The defendants moved for summary disposition on September 16, 2020. In an opinion published on December 7, 2020, Judge Murray granted in part and denied in part the defendants’ motion for summary disposition. An earlier Michigan Court of Appeals decision confirmed that the ELCRA’s reference to “sex” did not include discrimination on the basis of sexual orientation. The court considered itself bound to that precedent, and thus denied the defendants’ motion for summary judgment as applied to one of the plaintiff’s arguments. That plaintiff argued only that the ELCRA did not cover discrimination because of a person’s sexual orientation.
No prior decision addressed the question whether gender identity fell within the prohibition against discriminating on the basis of sex. The second plaintiff, Rouch World, argued that just as the Act did not cover discrimination because of sexual orientation, the ELCRA did not cover discrimination on the basis of gender identity. This plaintiff relied heavily on a separate case, dealing with a different statute, which concluded that references to “gender” were synonymous with “sex.” But the Michigan Supreme Court vacated that decision and remanded it for reconsideration in light of the United States Supreme Court’s decision in Bostock v. Clayton County. The Court of Claims therefore approached the ELCRA in light of the Bostock majority’s reasoning and concluded that “if [the] defendants determine that a person treated someone who ‘identifies’ with a gender different than the gender that he or she was born as, then that is dissimilar treatment on the basis of sex.” Nothing in the ELCRA therefore precluded action to redress that violation through existing MDCR procedures.
The defendants then filed an interlocutory application for leave to appeal in the Court of Appeals, challenging the court’s decision to grant summary disposition on the sexual orientation question. Shortly thereafter, the defendants filed a bypass application in the Michigan Supreme Court. The Court granted that application, so the appeal proceeded immediately to the Michigan Supreme Court. Plaintiffs did not cross-appeal the Court of Claims’ determination that the ELCRA protects individuals from discrimination on the basis of their gender identity. The Court therefore considered only the question whether the ELCRA protected an individual from discrimination on the basis of their sexual orientation.

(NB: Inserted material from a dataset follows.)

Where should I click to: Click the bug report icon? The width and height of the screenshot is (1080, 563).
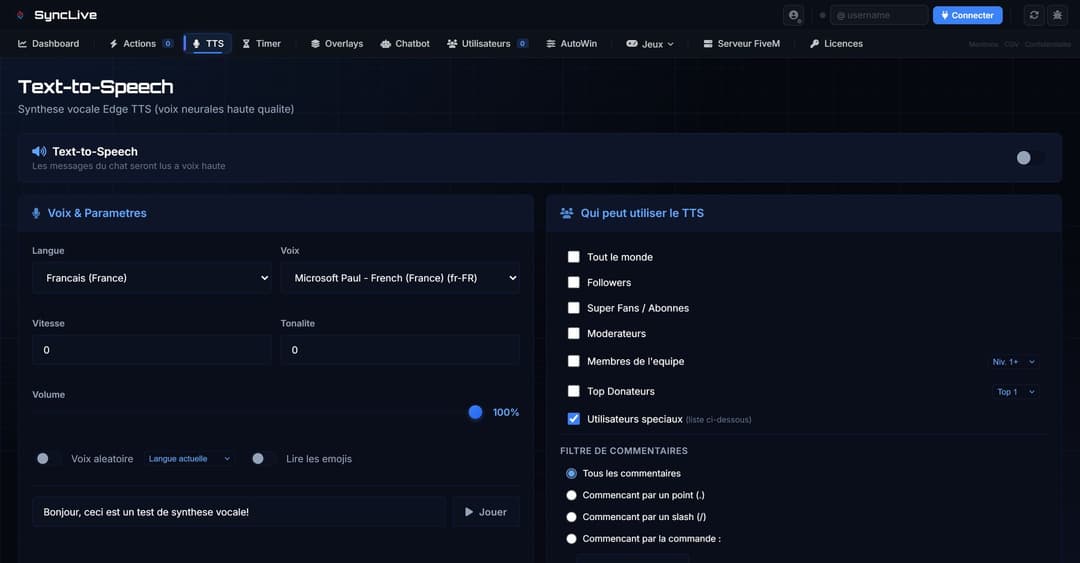(x=1058, y=15)
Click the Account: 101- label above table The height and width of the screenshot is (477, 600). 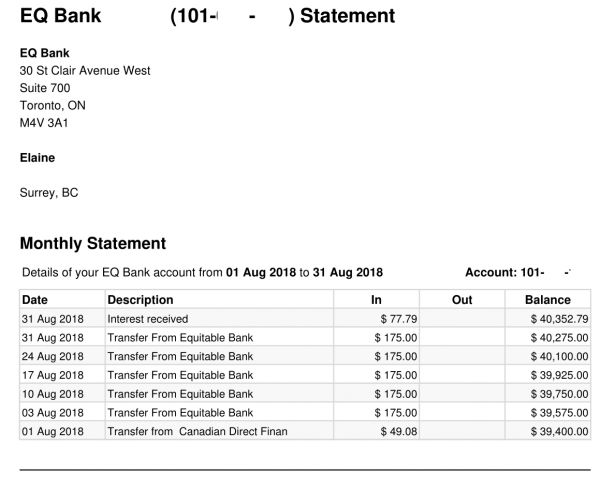point(504,273)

In an opinion published on July 28, 2022, the Court found that the ELCRA’s reference to “sex” extended protection against discrimination on the basis of sexual orientation. The ELCRA prohibited the denial of “the full and equal enjoyment of the goods, services, facilities, privileges, advantages, or accommodations of a place of public accommodation or public service because of…sex.” The Court’s earlier decisions confirmed that the phrase “because of” created a but-for causation standard. So just as in Bostock, the Court concluded that “discrimination on the basis of sexual orientation necessarily involves discrimination because of sex in violation of the ELCRA.” It rejected arguments that the reference to “sex” must include some increment of purpose beyond the but-for test, as well as arguments that the Court should have preferred an interpretation of the ELCRA that accounted for the promulgating legislature’s intent.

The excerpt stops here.